Cientistas descobriram que uma mudança no estilo de vida pode ajudar a reverter o envelhecimento das células. Eles afirmam que com exercícios físicos, dieta e concentração pode-se reduzir o quadro de envelhecimento celular. Quem descobriu isso foi um grupo de Cientistas da Universidade, na Califórnia nos Estados Unidos. A descoberta foi publicada em uma revista científica, Lancet Oncology. Embora os especialistas afirmem o resultado ainda não é definitivo. Estudo Os cientistas avaliaram 35 homens com câncer de próstata. O resultado daqueles que mudaram o estilo de vida apresentaram células mais novas em termos genéticos. Cerca de 10 pessoas adotaram uma dieta de vegetais, e seguiram uma rotina com uma série de atividades físicas.Eles adotaram também meditação e ioga, para se livrar do estresse. Segundo os cientistas, as mudanças estão relacionadas às capas protetoras nas extremidades dos cromossomos, chamadas telômeros.
A função desses dispositivos é proteger a extremidade do cromossomo e prevenir a perda de informação genética durante a divisão celular. À medida que o ser humano envelhece e suas células se dividem, os telômeros diminuem de tamanho – sua estrutura fica enfraquecida, enviando uma espécie de "mensagem" às células para que elas parem de se dividir e morram. Os pesquisadores sempre se questionaram se esse processo seria inevitável, se poderia ser interrompido ou até mesmo revertido. O professor Dean Ornish e sua equipe mediram a extensão dos telômeros no começo do estudo e depois de cinco anos. No grupo de 10 homens com baixo risco de câncer de próstata que mudou o hábito de vida, o comprimento dos telômeros aumentou cerca de 10%. Comparativamente, a extensão dos telômeros diminuiu, em média, 3% no grupo restante de 25 homens que não adotaram qualquer mudança em seus hábitos. Envelhecimento celular Telômeros menores estão associados a uma ampla gama de doenças relacionadas à idade, incluindo cardiopatias e vários tipos de câncer.

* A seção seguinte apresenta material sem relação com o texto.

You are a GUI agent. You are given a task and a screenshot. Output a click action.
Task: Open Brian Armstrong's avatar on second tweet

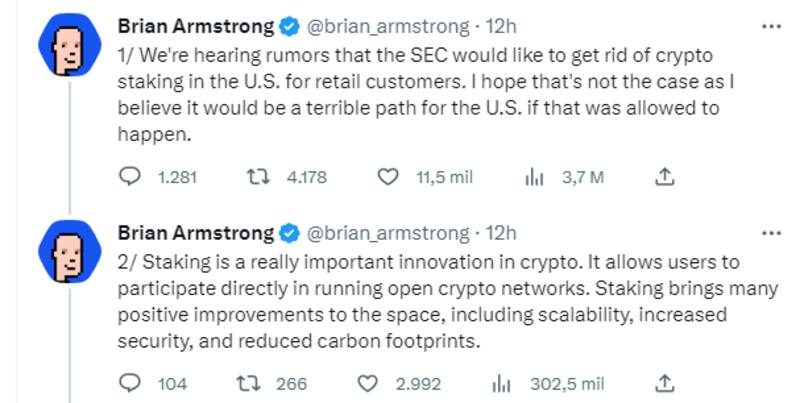67,254
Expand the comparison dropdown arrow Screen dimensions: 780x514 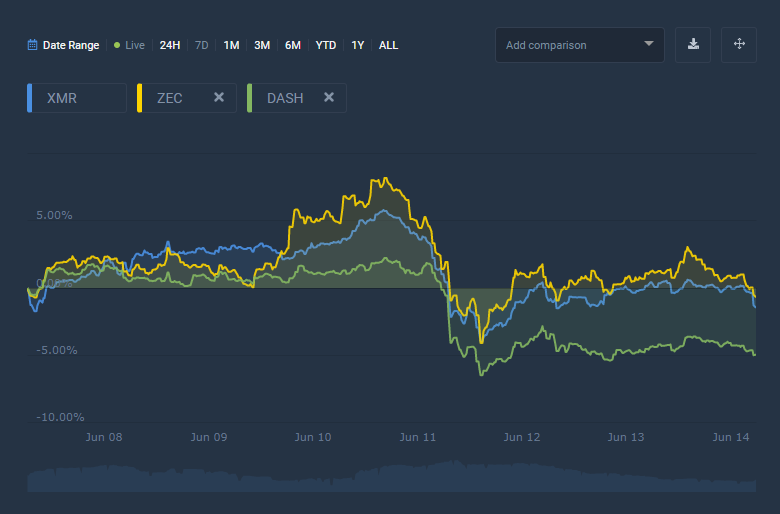(649, 44)
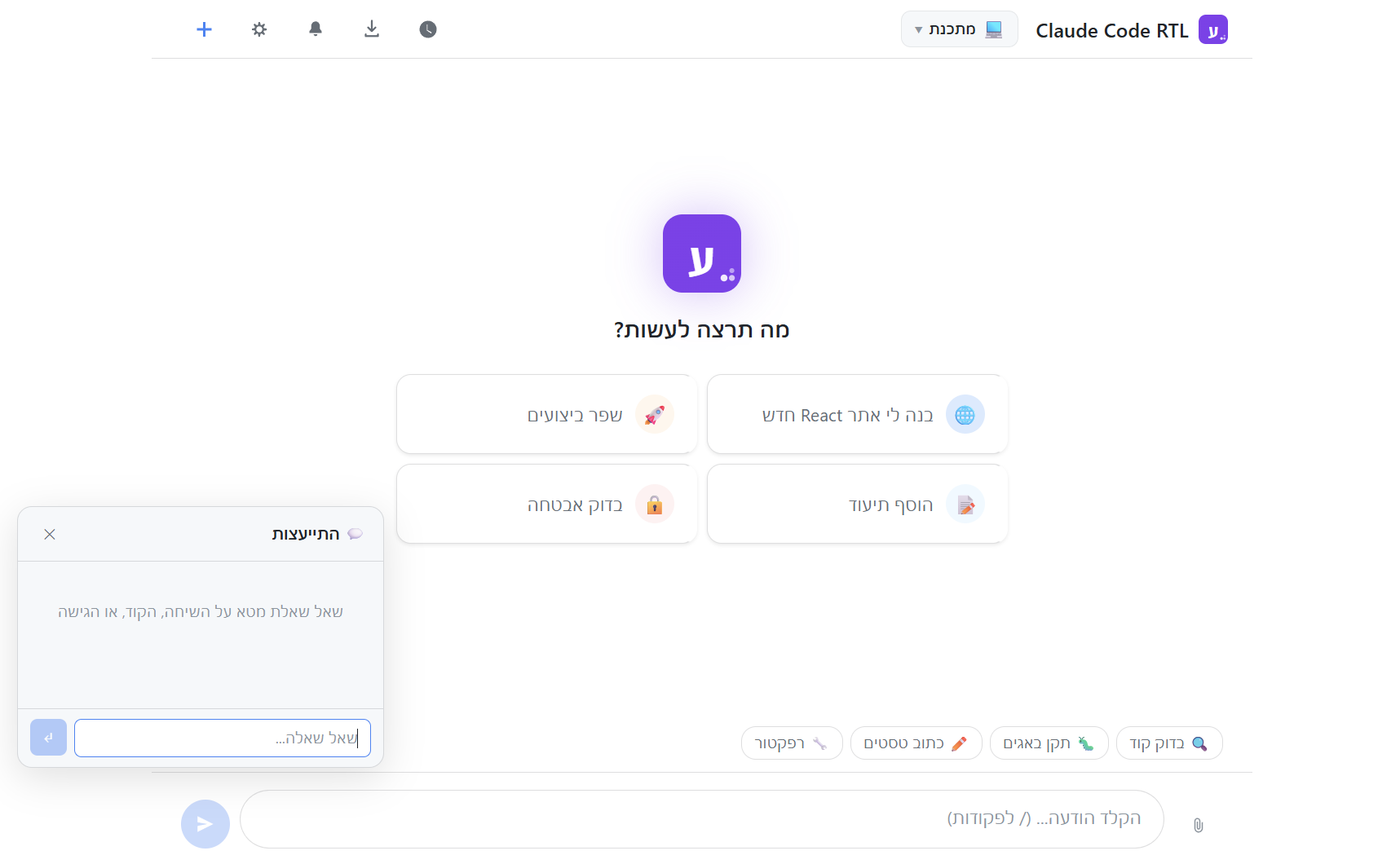The height and width of the screenshot is (864, 1400).
Task: Select the בדוק אבטחה suggestion card
Action: pos(547,504)
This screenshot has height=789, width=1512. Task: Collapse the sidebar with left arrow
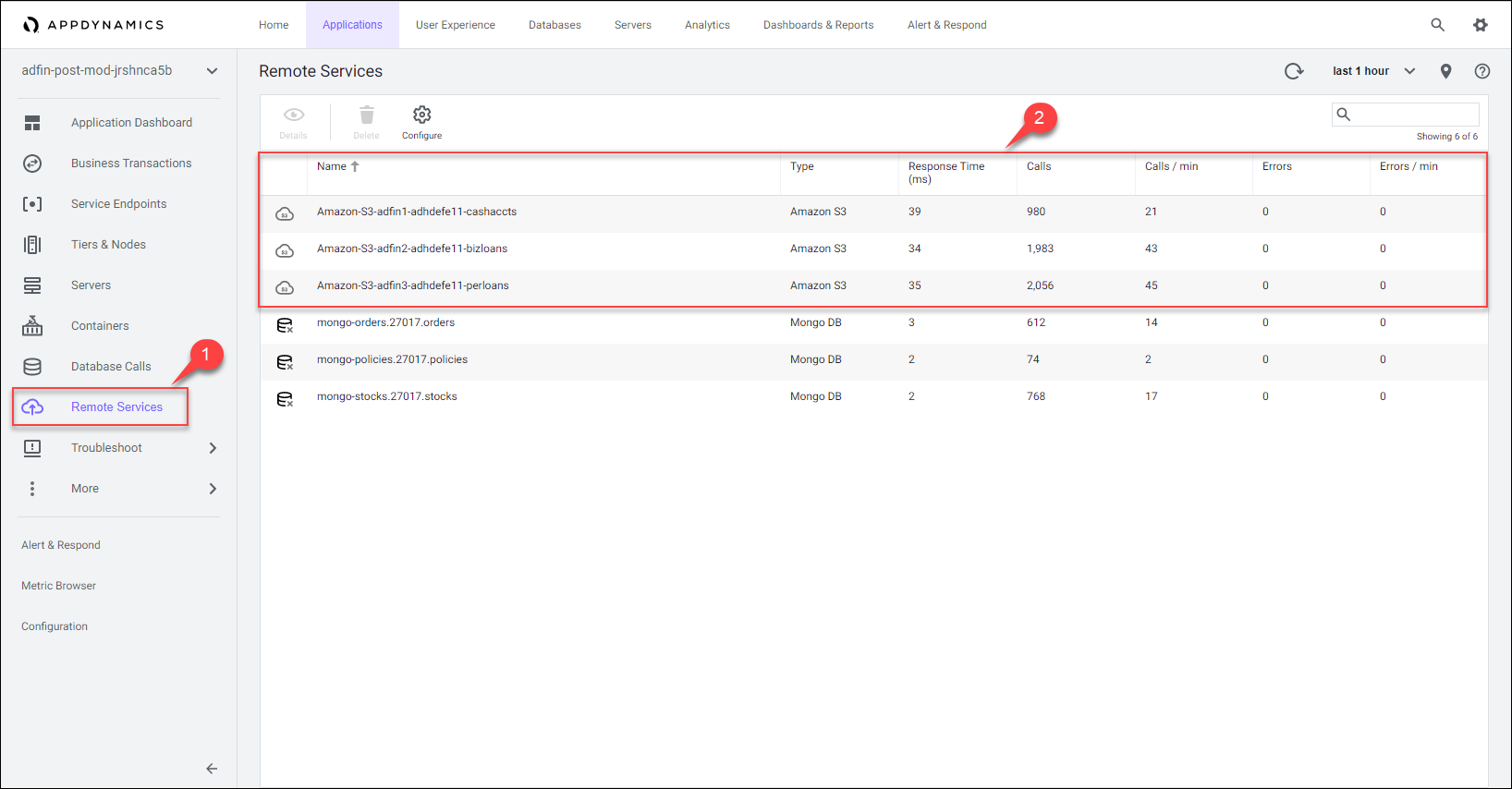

O estudo não analisou se as mudanças no estilo de vida e no comprimento dos telômeros tiveram um impacto na evolução do câncer, mas os pesquisadores afirmam que isso ainda será objeto de investigação. Segundo Ornish, "as implicações desse estudo podem ir além de homens com câncer de próstata. Se validado por estudos controlados feitos de forma aleatória em larga escala, essas mudanças de estilo de vida podem reduzir significativamente o risco de uma grande variedade de doenças e de mortalidade precoce". "Nossos genes, e nossos telômeros, são uma predisposição, mas não necessariamente o nosso destino". Lyn Cox, especialista em bioquímica na Universidade de Oxford, no Reino Unido, afirmou que não foi possível chegar a nenhuma conclusão a partir do estudo, mas acrescentou: "No geral as descobertas desse relatório de que as mudanças no estilo de vida podem ter um efeito positivo nos marcadores da idade amparam os benefícios pela adoção de hábitos de vida mais saudáveis". Especialistas afirmam que a redução do comprimento dos telômeros não é a única explicação para o envelhecimento humano. Humanos, por exemplos, têm telômeros mais curtos do que primatas e ratos, mas vivem mais. Estudos realizados anteriormente mostraram que pessoas que levam uma vida sedentária podem envelhecer mais rápido, uma vez que seus telômeros diminuem de tamanho a um ritmo também mais veloz.